» PAGE EXCERPT:
---*---

Reardon made his last appearance at the Crucible in 1987, and carried on as a professional until the early nineties. He remained involved with the sport after that, and spent some time coaching Ronnie O'Sullivan. Now aged 87, he still enjoys playing and watching the game.
It was in so many ways a fairytale victory for Griffiths in 1979. The Welshman had a variety of jobs early in his life, including miner, bus conductor, and postman, while also enjoying a fine amateur career. Griffiths hadn’t even been a professional for a year when he came through qualifying to reach the 1979 World Championship at the Crucible.
A 13-12 victory over Alex Higgins in the quarter-finals gave Griffiths, then 31, belief he could go all the way. And he then edged out Charlton 19-17 in a gruelling semi-final. "I'm in the final now, you know," Griffiths said to the BBC's David Vine, a phrase that would become iconic in the game's history.
He needed one more push in the final against Dennis Taylor, and he performed brilliantly on the final day - which started with the scores level at 15-15 - winning nine of the ten frames played to land a life-defining 24-16 victory.
Griffiths would stay at the top of the game for many years afterwards, reaching another world final in 1988, when he lost 18-11 to Davis. He eventually stopped playing in the late nineties - his final Crucible appearance came in 1997 - but has stayed heavily involved with the game, coaching a number of top players and commentating for the BBC.
One of those players that fans of a certain age will always associate with snooker’s glory years. Thorburn's nickname was 'The Grinder', reflecting his careful approach to the game, but nobody was ever in any doubt that he was one of the top players of the eighties.
Thorburn became the first overseas player to win the world title when he triumphed at the Crucible in 1980. He enjoyed comfortable wins over Jim Wych and David Taylor in the last eight and four respectively, and came up against the game's great maverick, Alex Higgins, in the final. It was the first of the best-of-35 finals - those are still with us 40 years on. And Thorburn, with the help of some unwise showboating from Higgins, came from behind to win 18-16.
Thorburn went on to shine throughout the decade. He famously became the first player to make a 147 at the Crucible in 1983 - we were all wishing him 'good luck, mate' along with BBC commentator Jack Karnehm. He lost 18-6 in the final that year to Steve Davis. Thorburn also won three Masters titles at Wembley. He retired in the mid-nineties, but to this day adores the game, and is a regular and very welcome visitor to Sheffield for the closing stages of the World Championship.
Simply one of the true greats of snooker, Davis totally dominated the eighties. Such was the sport’s popularity in those boom times, the Londoner wasn't just a well-known snooker player, but one of the most famous people in Britain. He even had his own Spitting Image puppet.

---*---

» EXERCISE TASK:
Reproduce the snooker passage word for word, starting at "He needed one" and ending at "of the eighties.". The items after the snooker passage are separate material.

---*---

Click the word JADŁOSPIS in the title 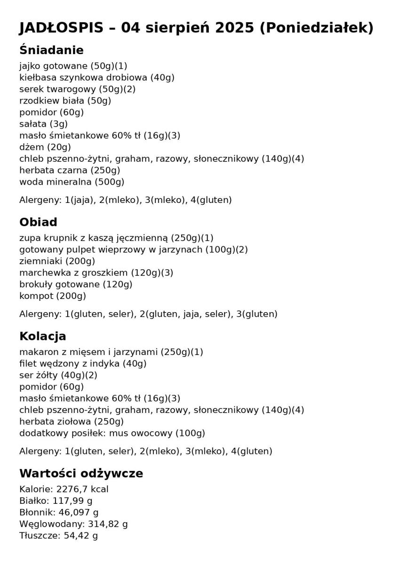point(61,28)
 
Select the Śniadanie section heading point(51,50)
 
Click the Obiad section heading point(38,222)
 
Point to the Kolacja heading point(42,336)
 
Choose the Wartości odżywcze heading point(81,473)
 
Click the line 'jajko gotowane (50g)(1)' point(73,66)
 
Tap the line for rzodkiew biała point(65,100)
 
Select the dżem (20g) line point(45,147)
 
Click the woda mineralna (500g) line point(72,182)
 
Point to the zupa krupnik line point(116,238)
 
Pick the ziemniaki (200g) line point(57,261)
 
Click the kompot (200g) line point(52,296)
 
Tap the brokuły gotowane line point(75,284)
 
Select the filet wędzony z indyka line point(83,363)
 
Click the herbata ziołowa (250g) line point(71,421)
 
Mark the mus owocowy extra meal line point(112,433)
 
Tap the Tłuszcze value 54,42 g point(79,535)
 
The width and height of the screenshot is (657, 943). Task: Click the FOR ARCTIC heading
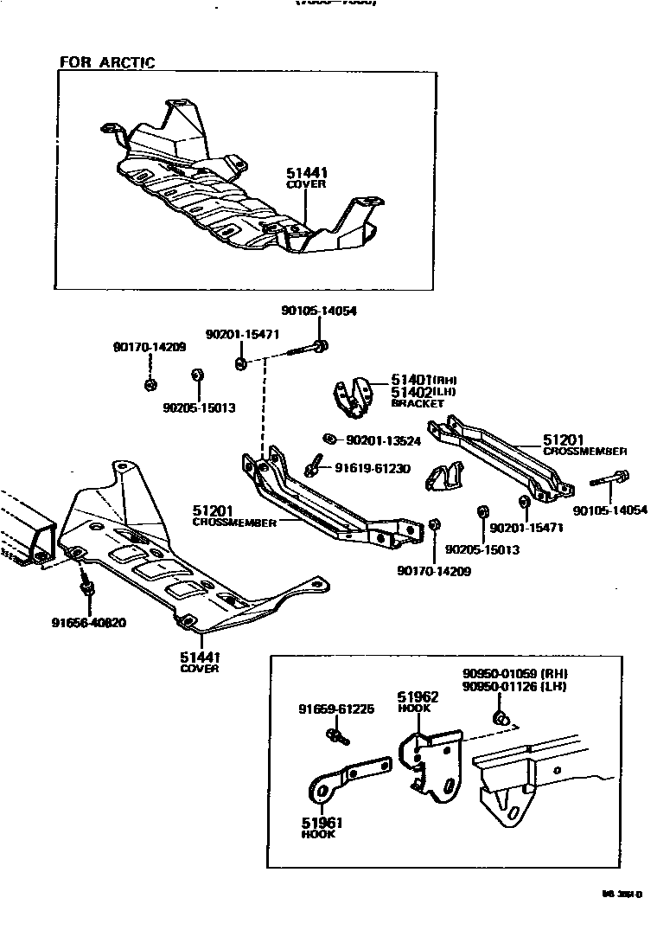point(106,62)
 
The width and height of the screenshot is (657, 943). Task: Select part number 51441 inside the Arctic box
point(307,174)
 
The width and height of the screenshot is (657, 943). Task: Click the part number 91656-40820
point(89,622)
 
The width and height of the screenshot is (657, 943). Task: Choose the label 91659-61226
point(335,709)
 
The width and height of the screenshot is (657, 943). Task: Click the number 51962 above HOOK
point(418,696)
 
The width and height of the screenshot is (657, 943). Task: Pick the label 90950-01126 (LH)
point(519,687)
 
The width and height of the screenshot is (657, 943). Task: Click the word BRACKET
point(418,404)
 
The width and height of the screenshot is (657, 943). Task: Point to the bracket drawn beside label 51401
point(354,399)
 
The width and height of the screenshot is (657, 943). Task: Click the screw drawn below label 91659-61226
point(336,736)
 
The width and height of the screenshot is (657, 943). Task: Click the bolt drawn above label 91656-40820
point(86,587)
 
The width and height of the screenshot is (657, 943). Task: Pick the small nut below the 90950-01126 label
point(499,717)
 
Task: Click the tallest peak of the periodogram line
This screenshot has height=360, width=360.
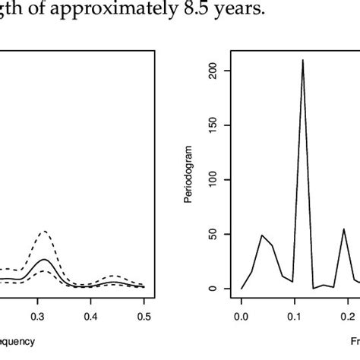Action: click(x=303, y=60)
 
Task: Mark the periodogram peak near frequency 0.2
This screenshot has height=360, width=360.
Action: click(x=344, y=229)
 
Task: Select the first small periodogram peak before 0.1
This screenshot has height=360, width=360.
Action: click(x=262, y=235)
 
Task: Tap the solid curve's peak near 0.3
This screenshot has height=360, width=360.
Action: click(x=45, y=259)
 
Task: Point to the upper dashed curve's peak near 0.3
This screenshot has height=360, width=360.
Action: click(x=44, y=232)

---*---

» RESULT BELOW:
He needed one more push in the final against Dennis Taylor, and he performed brilliantly on the final day - which started with the scores level at 15-15 - winning nine of the ten frames played to land a life-defining 24-16 victory.
Griffiths would stay at the top of the game for many years afterwards, reaching another world final in 1988, when he lost 18-11 to Davis. He eventually stopped playing in the late nineties - his final Crucible appearance came in 1997 - but has stayed heavily involved with the game, coaching a number of top players and commentating for the BBC.
One of those players that fans of a certain age will always associate with snooker’s glory years. Thorburn's nickname was 'The Grinder', reflecting his careful approach to the game, but nobody was ever in any doubt that he was one of the top players of the eighties.